The CDC works closely with state and local public health departments, travel industry partners, and others to identify and test people who may be infected with COVID-19. There are  several different laboratory tests to detect COVID-19 infection. The testing strategy is based on experience from the SARS and MERS outbreaks.

In general, these lab tests fall into two categories:

• Molecular tests, which look for evidence of active infection; and
• Serology tests, which look for previous infection by detecting antibodies to COVID-19. Serology tests are for surveillance or investigational purposes and not for diagnostic purposes.

Molecular Tests

Molecular tests are used to diagnose active infection (presence of COVID-19) in people who are thought to be infected based on their clinical symptoms and having links to places where COVID-19 has been reported.

• Real-time reverse-transcription polymerase chain reaction (rRT-PCR) assays are molecular tests that can be used to detect viral RNA in clinical samples. CDC’s current case definition for laboratory confirmation of COVID-19 infection requires a positive rRT-PCR result for at least two specific genomic targets. Sequencing may also be used as a confirmatory test.
• Increasingly laboratories in the United States are approved to test for COVID-19 by using an rRT-PCR assay developed by CDC. This test is done under authority of an Emergency Use Authorization because there are no FDA-cleared/approved tests available for this purpose in the United States.
• The success of rRT-PCR testing depends on several factors, including the experience and expertise of laboratory personnel, laboratory environment (e.g., avoidance of contamination), and the type and condition of specimens being tested. For this rRT-PCR assay, CDC recommends collecting multiple specimens, including lower (bronchalveolar lavage, sputum and tracheal aspirates) and upper (e.g., nasopharyngeal and oropharyngeal swabs) respiratory samples, serum, and stool specimens.
• CDC considers a person under investigation to be negative for active COVID-19 infection following one negative rRT-PCR test on the recommended specimens. Since a single negative result does not completely rule out infection, in some circumstances additional specimens may be tested.
• CDC considers a known the patient to be negative for active COVID-19 infection following two consecutive negative rRT-PCR tests on all specimens.

Serology Tests

Serology testing is used to detect previous infection (antibodies to COVID-19) in people who may have been exposed to the virus. Antibodies are proteins produced by the body’s immune system to attack and kill viruses, bacteria, and other microbes during infection. The presence of antibodies to COVID-19 indicates that a person had been previously infected with the virus and developed an immune response.

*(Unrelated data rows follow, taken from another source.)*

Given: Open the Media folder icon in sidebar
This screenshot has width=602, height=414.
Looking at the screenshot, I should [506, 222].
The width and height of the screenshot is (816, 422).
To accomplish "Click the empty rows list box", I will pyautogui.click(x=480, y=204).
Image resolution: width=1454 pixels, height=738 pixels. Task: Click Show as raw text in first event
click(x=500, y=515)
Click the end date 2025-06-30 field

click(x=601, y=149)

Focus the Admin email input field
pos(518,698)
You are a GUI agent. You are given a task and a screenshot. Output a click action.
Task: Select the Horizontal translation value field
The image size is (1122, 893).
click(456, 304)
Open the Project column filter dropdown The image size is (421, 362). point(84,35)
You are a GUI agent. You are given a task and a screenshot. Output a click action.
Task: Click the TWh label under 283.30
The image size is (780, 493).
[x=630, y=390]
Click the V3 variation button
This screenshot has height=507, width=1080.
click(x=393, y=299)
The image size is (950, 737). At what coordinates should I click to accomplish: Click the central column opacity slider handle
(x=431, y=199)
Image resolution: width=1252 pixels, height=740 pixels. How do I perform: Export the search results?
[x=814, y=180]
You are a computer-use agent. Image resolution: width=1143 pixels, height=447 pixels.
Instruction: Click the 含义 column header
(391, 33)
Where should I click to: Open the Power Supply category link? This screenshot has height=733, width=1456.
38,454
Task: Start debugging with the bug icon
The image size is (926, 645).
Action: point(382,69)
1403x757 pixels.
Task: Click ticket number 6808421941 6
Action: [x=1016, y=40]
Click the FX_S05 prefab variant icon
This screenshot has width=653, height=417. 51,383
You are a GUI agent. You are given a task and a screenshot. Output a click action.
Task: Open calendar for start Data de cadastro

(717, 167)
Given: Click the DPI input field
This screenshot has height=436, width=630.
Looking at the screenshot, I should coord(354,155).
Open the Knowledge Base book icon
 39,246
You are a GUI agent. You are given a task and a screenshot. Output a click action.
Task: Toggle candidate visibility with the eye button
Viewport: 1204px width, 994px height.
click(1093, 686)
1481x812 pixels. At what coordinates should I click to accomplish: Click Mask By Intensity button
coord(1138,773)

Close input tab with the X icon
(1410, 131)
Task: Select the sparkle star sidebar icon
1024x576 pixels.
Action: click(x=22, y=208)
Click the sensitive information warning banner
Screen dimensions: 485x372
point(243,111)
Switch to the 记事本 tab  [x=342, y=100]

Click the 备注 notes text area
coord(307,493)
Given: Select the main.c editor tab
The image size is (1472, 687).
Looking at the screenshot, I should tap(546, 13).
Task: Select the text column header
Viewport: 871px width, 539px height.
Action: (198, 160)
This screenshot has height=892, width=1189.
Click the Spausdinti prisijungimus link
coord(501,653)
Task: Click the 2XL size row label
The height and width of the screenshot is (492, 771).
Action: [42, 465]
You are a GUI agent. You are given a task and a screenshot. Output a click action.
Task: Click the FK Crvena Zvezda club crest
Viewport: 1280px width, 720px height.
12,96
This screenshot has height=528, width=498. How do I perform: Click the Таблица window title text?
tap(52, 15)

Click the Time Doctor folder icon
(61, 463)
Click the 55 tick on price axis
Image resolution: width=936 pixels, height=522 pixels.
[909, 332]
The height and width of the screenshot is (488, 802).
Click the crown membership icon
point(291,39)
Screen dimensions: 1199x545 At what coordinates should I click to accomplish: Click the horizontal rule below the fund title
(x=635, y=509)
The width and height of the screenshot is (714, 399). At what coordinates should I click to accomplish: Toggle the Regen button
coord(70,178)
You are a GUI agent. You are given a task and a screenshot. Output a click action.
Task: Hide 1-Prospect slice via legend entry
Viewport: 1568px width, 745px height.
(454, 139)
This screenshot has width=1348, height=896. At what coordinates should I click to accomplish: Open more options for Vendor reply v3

• Evidence to date suggests there may be a broader range of COVID-19 disease than was initially thought. For this reason, public health scientists are working to learn more about how the virus is transmitted. One way to do this is through voluntary testing of blood samples from people who had close contact with people known to have COVID-19.
• CDC has a two-phase approach for serology testing, using two screening tests and one confirmatory test to detect antibodies to MERS-CoV.
• ELISA, or enzyme-linked immunosorbent assay, is a screening test used to detect the presence and concentration of specific antibodies that bind to a viral protein.
• The microneutralization assay is a highly specific confirmatory test used to measure neutralizing antibodies, or antibodies that can neutralize virus. This method is considered a gold standard for detection of specific antibodies in serum samples. However, compared with the ELISA, the microneutralization assay is labor-intensive and time-consuming, requiring at least 5 days before results are available.
• If a clinical sample is positive by either ELISA, and positive by microneutralization, the specimen is determined to be confirmed positive.
• If a clinical sample is positive by both ELISAs, and negative by microneutralization, the sample is determined to be indeterminate.
• If a clinical sample is positive by only one ELISA, and negative by microneutralization, the sample is determined to be negative.
• If a clinical sample is negative by both ELISAS, the sample is determined negative.
• In the end, a final determination of a confirmed positive serology result requires a positive ELISA test and confirmation by microneutralization assay.